Plan to lift ban on mill land development referred to Election Commission 

Sanjay Jog  
MUMBAI, Dec 29: Maharashtra chief electoral officer (CEO) DK Shankaran on Monday referred the state government's proposal to lift the ban on land development by city textile mills to the Election Commission. The CEO is believed to have resorted to this move to avoid the EC's wrath on the eve of the general elections.

Mantralaya sources said that the government has decided to go slow on the vexed issue of sale of land by city textile mills to avoid further criticism from opposition parties during electioneering. The government's ban, imposed since February 29, 1996, has stayed the land development by Kamala Mills, Shreeram Mills, Raghuvanshi Mills and Swan Mills. These mills have already approached the government, the Board for Industrial Finance and Reconstruction and the Appelate Authority for Industrial Finance and Reconstruction for the lifting of the ban.

Sources said that the government has already lifted the ban on land development by Khatau Mills, Modern Mills, New Great Eastern Mills and Matulya Mills in the wake of an ultimatum from the BIFR. In case of Shreeram Mills, the government appealed to the BIFR and the AAIFR to postpone the hearing till January 22 from January 22. Had the government failed to seek additional time, it would have faced contempt proceedings.

The government would also not like to clear the land development by these mills as it has announced a fresh inquiry last week into the alleged violation of Development Control Rules. The probe would be conducted by the principal secretary (urban development), K Nalinakshan.

Shreeram Mill has sold out its administrative building to various companies without seeking the necessary permission from the state government. BIFR had cleared its revival package on July 20, 1994, and the Sharad Pawar government had given its clearance on October 10, 1994, to sell 1,20,000 sq ft land of which 60,000 sq ft would be for residential purpose and remaining for development under section 58 (1) (a) (iii).

Incidentally, Shreeram's proposal to develop and sell additional land of 28,000 sq mt under section 58 (1)(a) (iii) had already been cleared by the Appellate Authority for Industrial and Financial Reconstruction. Though Kamala Mill was given a commencement certificate (CC) by the Mumbai Municipal Corporation (MMC) for construction up to the first floor, it has constructed more than four floors. Realising the violation, the mill had sought MMC's approval for making the construction an authorised one.

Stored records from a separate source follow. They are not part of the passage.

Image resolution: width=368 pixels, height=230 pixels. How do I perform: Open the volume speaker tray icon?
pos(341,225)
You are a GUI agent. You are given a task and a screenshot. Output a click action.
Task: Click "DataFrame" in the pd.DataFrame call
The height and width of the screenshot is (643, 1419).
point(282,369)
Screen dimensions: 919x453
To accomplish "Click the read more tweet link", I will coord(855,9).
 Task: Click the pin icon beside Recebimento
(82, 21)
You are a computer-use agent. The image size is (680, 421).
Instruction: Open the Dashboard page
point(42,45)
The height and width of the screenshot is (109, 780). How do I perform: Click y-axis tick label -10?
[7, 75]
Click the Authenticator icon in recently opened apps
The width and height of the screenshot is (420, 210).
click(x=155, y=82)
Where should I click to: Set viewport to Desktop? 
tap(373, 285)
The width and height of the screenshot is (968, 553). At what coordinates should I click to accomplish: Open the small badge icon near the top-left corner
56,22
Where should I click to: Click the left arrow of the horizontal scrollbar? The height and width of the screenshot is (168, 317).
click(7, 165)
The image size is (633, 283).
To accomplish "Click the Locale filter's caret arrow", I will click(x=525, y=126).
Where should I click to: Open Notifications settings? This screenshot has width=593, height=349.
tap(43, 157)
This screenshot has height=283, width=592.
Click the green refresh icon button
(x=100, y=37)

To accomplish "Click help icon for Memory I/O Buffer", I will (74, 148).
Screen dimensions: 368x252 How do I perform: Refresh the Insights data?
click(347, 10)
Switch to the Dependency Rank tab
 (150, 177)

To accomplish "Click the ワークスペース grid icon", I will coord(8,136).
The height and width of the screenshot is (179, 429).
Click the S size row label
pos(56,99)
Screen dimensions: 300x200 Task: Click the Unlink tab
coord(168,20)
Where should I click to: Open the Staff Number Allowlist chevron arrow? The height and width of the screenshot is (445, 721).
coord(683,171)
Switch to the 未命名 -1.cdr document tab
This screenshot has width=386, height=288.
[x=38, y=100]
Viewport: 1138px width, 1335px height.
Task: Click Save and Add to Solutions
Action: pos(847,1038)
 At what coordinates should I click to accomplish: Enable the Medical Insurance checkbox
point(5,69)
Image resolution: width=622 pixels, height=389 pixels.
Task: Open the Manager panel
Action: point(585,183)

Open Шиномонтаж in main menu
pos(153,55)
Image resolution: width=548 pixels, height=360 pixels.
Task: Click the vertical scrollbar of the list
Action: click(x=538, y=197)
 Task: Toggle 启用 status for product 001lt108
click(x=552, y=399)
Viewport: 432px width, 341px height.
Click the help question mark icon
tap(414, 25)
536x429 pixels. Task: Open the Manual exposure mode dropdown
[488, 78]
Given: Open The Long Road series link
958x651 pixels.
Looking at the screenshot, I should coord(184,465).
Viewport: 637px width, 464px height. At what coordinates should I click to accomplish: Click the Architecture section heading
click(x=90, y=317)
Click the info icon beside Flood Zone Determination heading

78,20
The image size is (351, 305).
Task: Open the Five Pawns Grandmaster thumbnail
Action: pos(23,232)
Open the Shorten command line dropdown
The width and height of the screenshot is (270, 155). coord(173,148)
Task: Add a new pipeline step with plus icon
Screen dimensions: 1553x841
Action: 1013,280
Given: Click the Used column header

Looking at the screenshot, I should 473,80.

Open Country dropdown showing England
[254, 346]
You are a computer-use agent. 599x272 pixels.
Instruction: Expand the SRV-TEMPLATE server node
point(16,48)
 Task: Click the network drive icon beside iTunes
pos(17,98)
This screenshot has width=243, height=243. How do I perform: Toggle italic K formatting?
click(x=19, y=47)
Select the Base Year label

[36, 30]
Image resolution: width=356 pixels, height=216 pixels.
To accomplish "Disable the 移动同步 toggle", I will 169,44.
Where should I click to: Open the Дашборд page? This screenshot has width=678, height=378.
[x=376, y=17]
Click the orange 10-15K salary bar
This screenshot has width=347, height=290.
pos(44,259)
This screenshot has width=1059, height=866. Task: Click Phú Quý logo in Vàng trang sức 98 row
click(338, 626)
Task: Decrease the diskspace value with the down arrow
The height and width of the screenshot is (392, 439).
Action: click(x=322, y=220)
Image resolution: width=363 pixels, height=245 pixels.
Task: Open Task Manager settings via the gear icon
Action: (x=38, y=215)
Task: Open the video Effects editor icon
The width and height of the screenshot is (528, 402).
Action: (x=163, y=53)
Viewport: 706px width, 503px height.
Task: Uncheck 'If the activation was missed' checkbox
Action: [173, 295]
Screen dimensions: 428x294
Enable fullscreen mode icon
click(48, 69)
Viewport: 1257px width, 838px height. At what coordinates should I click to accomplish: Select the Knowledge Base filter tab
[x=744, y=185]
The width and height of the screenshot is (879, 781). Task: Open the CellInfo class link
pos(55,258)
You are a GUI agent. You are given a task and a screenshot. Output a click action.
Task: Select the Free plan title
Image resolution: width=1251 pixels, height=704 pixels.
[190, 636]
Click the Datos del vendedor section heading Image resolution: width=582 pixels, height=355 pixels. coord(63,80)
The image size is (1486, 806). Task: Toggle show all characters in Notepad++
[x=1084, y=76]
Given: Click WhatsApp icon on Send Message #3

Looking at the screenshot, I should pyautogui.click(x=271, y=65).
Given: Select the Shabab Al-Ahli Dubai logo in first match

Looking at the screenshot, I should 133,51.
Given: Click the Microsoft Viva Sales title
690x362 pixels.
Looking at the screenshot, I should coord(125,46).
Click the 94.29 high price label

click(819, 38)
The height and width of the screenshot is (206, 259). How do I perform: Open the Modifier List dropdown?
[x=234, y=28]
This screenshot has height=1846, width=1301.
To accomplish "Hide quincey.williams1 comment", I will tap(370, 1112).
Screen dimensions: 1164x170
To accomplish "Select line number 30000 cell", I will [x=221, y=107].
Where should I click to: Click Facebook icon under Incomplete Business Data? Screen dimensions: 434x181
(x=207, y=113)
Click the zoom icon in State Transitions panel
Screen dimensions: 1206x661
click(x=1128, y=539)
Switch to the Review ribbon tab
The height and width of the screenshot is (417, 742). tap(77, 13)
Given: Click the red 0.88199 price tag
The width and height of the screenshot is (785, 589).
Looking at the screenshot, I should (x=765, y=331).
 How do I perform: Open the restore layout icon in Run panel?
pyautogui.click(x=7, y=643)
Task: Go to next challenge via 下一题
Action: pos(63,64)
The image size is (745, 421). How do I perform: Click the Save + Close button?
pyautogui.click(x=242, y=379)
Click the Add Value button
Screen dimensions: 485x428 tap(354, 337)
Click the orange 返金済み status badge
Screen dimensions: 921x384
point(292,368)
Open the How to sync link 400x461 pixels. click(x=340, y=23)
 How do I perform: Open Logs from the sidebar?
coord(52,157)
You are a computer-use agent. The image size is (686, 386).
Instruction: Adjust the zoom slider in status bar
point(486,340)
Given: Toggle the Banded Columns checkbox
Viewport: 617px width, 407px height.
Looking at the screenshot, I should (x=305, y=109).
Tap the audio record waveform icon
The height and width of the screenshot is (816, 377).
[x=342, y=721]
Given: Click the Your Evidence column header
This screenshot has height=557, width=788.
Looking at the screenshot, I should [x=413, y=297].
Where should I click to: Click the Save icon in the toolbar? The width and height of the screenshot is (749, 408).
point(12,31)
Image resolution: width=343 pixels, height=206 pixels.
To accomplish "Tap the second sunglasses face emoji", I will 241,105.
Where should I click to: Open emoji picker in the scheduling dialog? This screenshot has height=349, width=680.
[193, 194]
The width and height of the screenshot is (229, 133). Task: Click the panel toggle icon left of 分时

Interestingly, the MMC has stayed the construction activity since June 2 this year on account of its inability to regularise the construction.

Kamala Mill's rehabilitation package was cleared by the BIFR on July 6, 1993 and the Congress government had given its consent on December 29, 1993, for the sale of 10,000 sq mt of land.

BIFR has allowed Raghuvanshi Mill to give its built-up area on rental basis under DC Rule 58 (1) (a). However, the state government has yet to receive the necessary scheme from the mill.The government sources said that such an approval was contrary to the provision of DC Rule 58 (1) (a). Under the same rule, the existing or newly built-up areas could be utilised for the same cotton textile or related user subject to permissible FSI and for diversified industrial users. The government would conduct probe into the matter.

Raghuvanshi Mill's revival package was cleared by the BIFR on October 18, 1993, and former Congress government gave its consent on October 30, 1993, for the sale of 62,000 sq mt.